◆ **Given text**
----
This story was produced through the Daily Yonder Rural Reporting Fellowship, with support from the LOR Foundation. LOR works with people in rural places to improve quality of life.
Rural communities are a necessary element of renewable energy development, but across the United States denizens of small communities protest solar farms cropping up across large swaths of land. Developing agrivoltaics, technologies combining solar and agriculture, could help reduce community pushback against solar development.
Solar and wind farms need space, infrastructure such as convenient transmission lines, and plenty of sun/wind to create power, but many rural areas are not prepared for the industrial development that large-scale renewable energy brings to their often previously quiet communities.
Agrovoltaics or dual-use solar can look like many different things, but at its core it is a solar array combined with some form of agriculture. Ways to implement agrovoltaics are to plant crops under solar panels or to graze sheep, cattle, or other animals around the panels. But depending on the type of agriculture, the panels may need to be raised to make room for the animals or crops, which can add additional costs to development. It can also refer to planting pollinator flowers under solar panels, which is not considered agricultural but is a common way to make a solar development dual use without increasing costs dramatically.
----
◆ **Tasks to carry out**
**A.** In the article on agrivoltaics, why might the solar panels need to be raised?
**B.** Continue the article on agrivoltaics from its last sentence.
The listing that follows comes from a different source than the article.

◆ **Raw data**
----
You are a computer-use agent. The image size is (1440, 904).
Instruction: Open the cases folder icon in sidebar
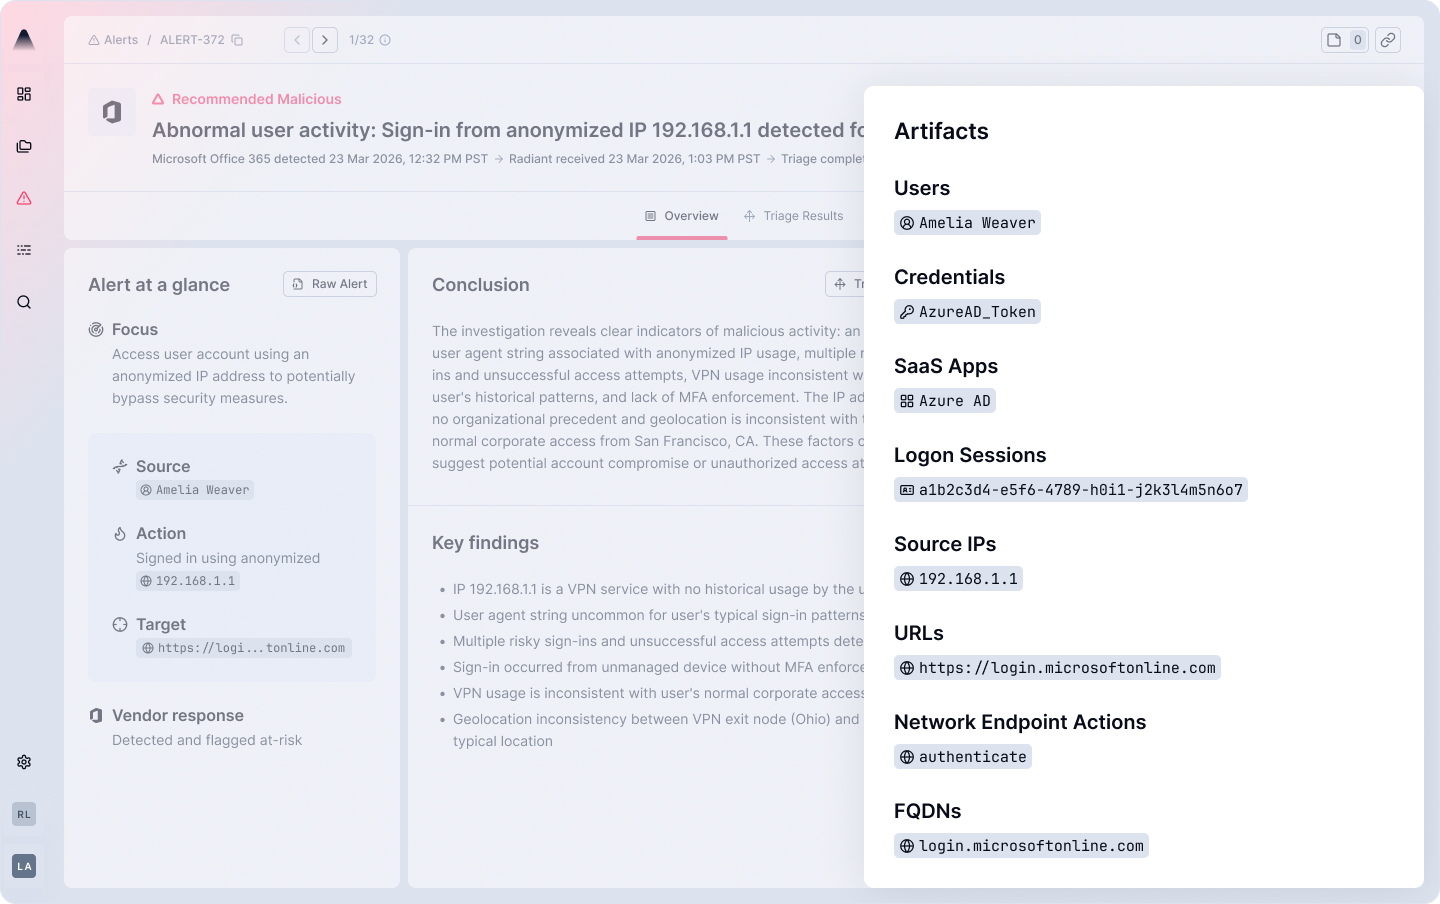point(24,146)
----
◆ **Final results**
**A.** To make room for the animals or crops.

**B.**
In the agricultural community of Dove Creek, Colorado, Colten Schlegel is hoping to start an agrovoltaics vineyard that will pave the way for similar development in the currently solar-averse communities of rural Southwest Colorado. Schlegel, who grew up in Dove Creek, knows the area well. He hopes his familiarity with the people, environment, and economy of the area will help him establish trustworthiness in the community, especially compared to developers coming from other areas.
Most solar arrays are initiated by development companies that have the upfront capital to build large-scale projects. These developers find land by leasing directly from landowners or public land offices. But landowners with solar leases generally only make money from the lease agreements and rarely get profits from the energy production itself.
“The biggest concern that I think most rural people have when it comes to anything around large corporations or heavy government oversight … is that that money isn’t going into the local economy,” said Schlegel.
He envisions a coalition of local farmers collaborating on an agrovoltaic or solar farm with the participants receiving direct compensation for the power, instead of only leasing land to developers. He also wants to provide resources to farmers who want to supplement income from agriculture with solar energy production income.
“If that money is going to the farmers, it’s going into the local economy… and it’s gonna strengthen the local power grid as well,” he said.
But there are challenges involved with agrovoltaics projects and one of the biggest ones is cost. Without policy to drive investment into agrovoltaics or dual-use development, there is no incentive for developers or utilities to spend more while developing solar.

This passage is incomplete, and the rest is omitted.